Assignment: Replace "Output" with "Return" in the lines from the start of the listing through the line containing "Task: Click on", leaving everything else unchanged. Return only those lines.

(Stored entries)
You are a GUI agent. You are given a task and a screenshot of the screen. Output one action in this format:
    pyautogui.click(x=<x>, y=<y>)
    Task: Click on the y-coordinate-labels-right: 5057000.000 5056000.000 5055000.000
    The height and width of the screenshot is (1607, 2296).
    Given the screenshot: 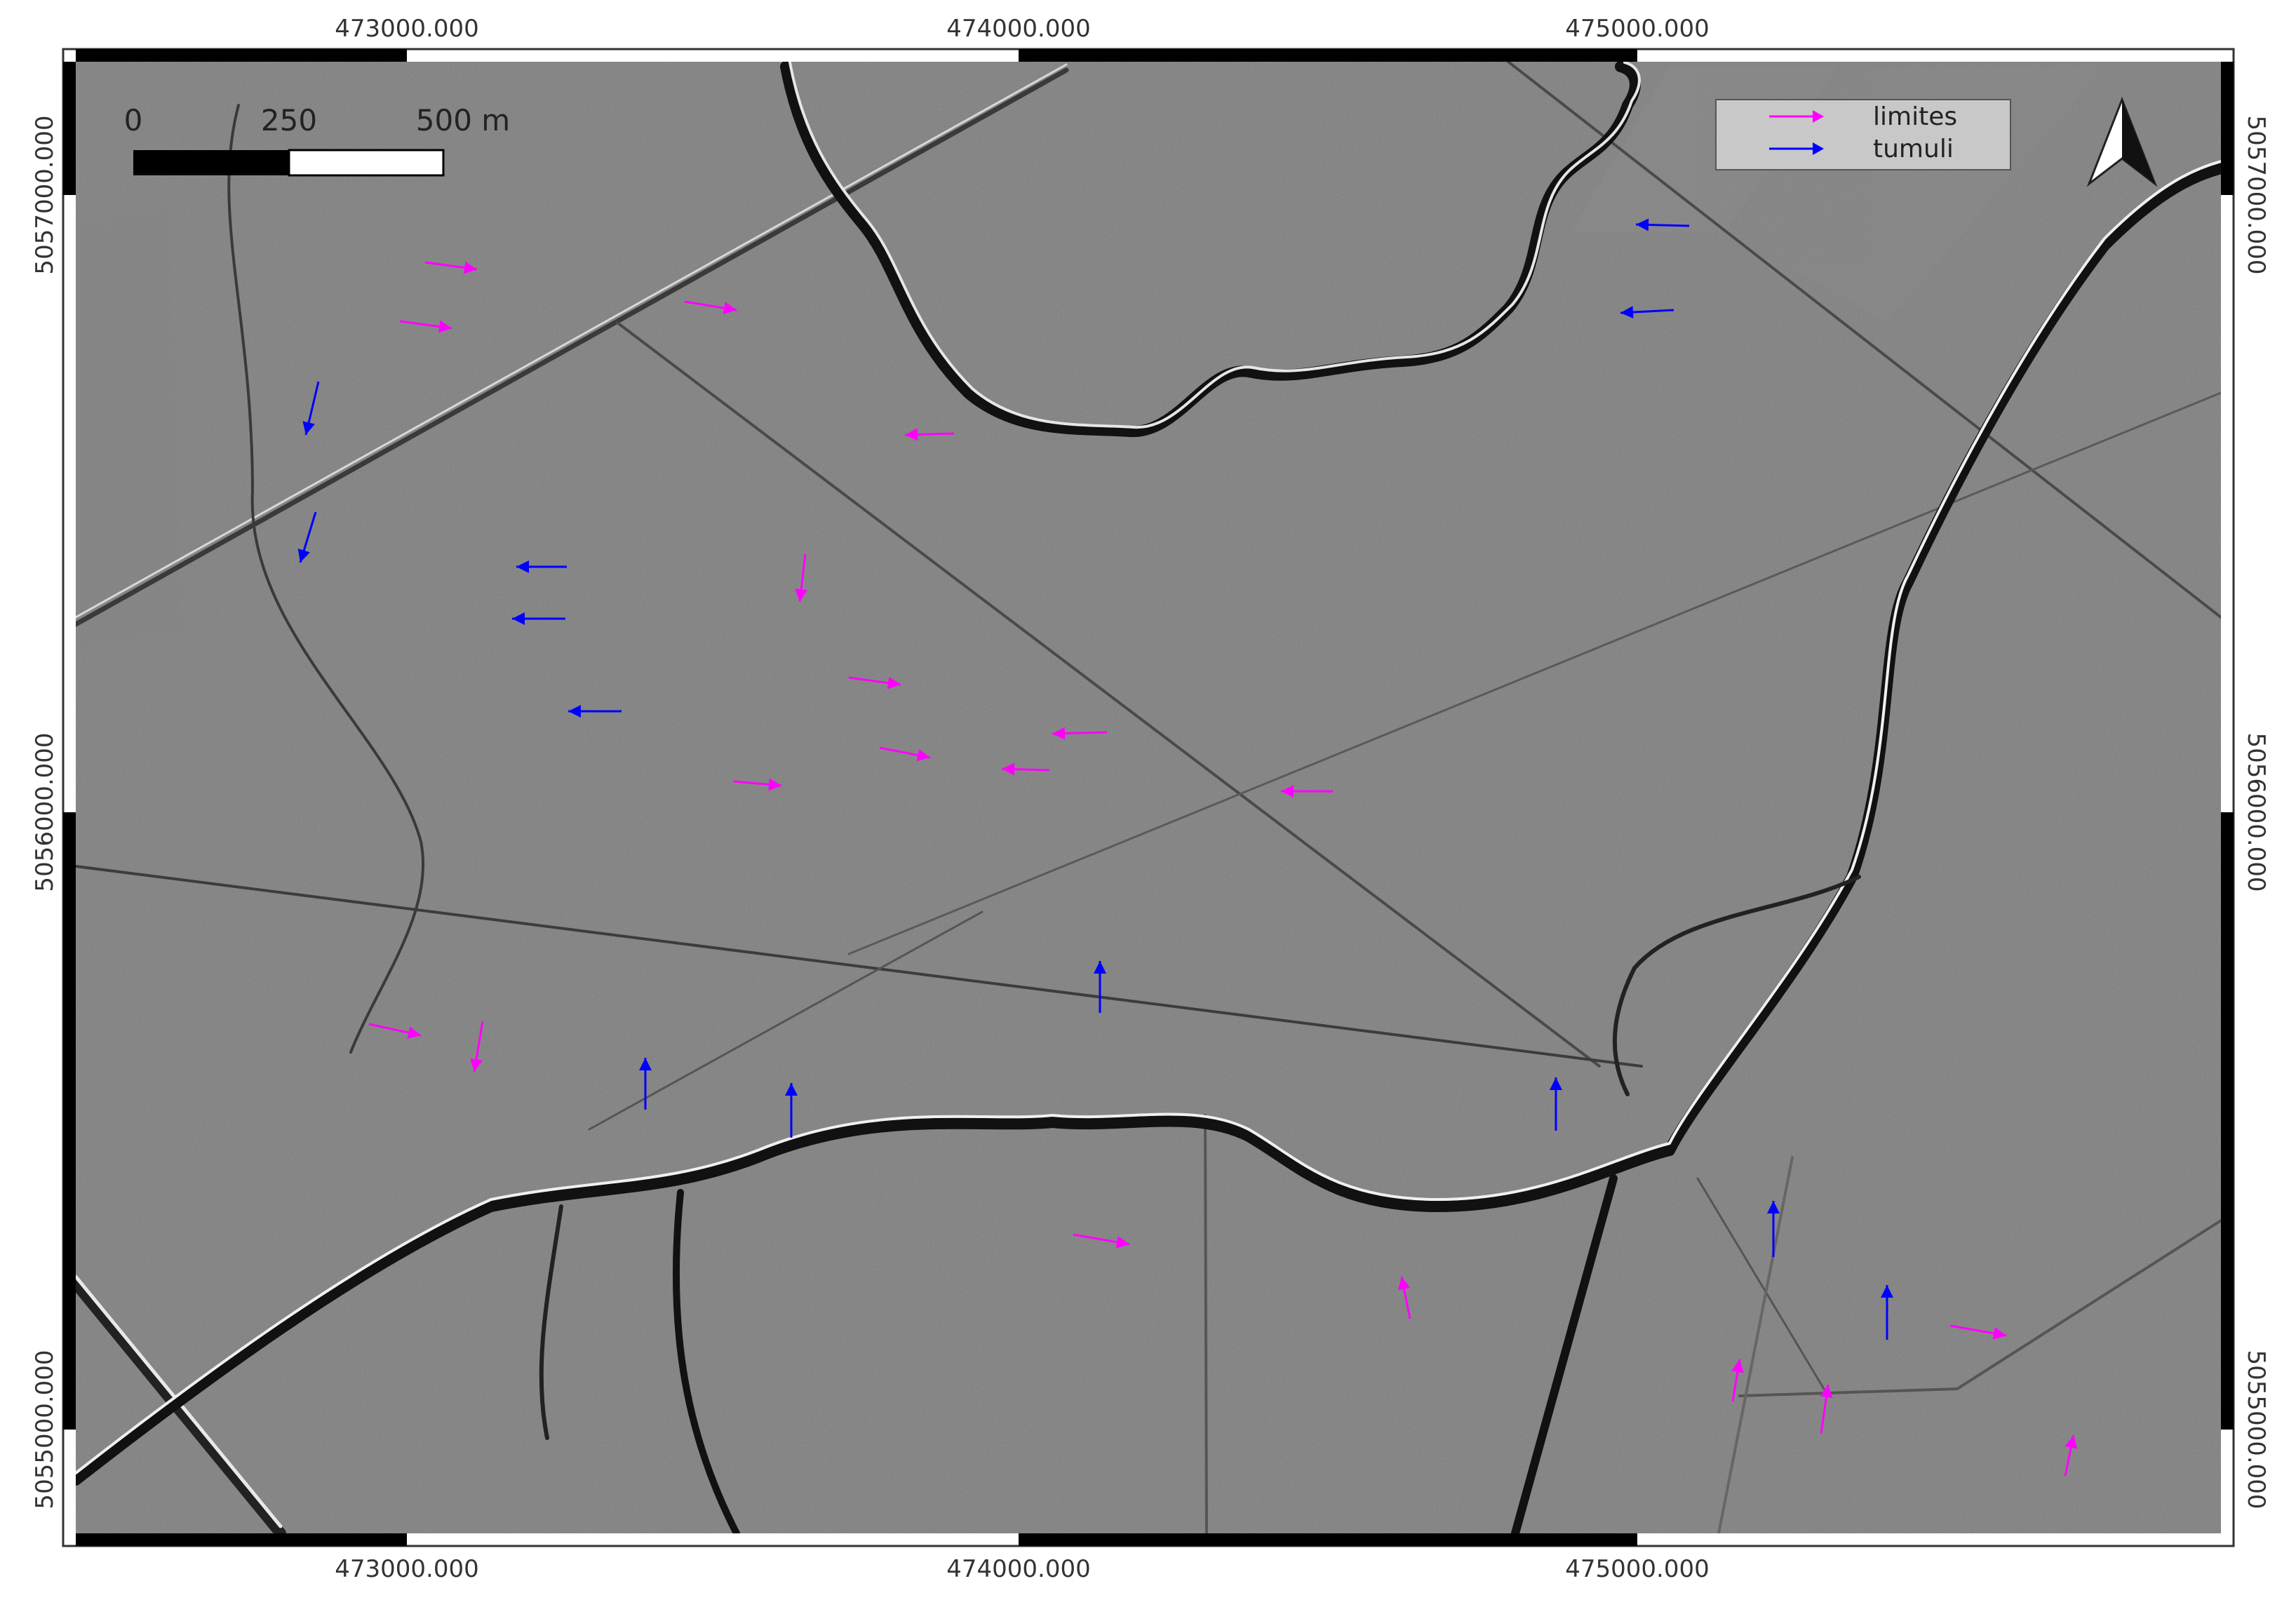 What is the action you would take?
    pyautogui.click(x=2256, y=812)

Expected output:
You are a GUI agent. You are given a task and a screenshot of the screen. Return one action in this format:
    pyautogui.click(x=<x>, y=<y>)
    Task: Click on the y-coordinate-labels-right: 5057000.000 5056000.000 5055000.000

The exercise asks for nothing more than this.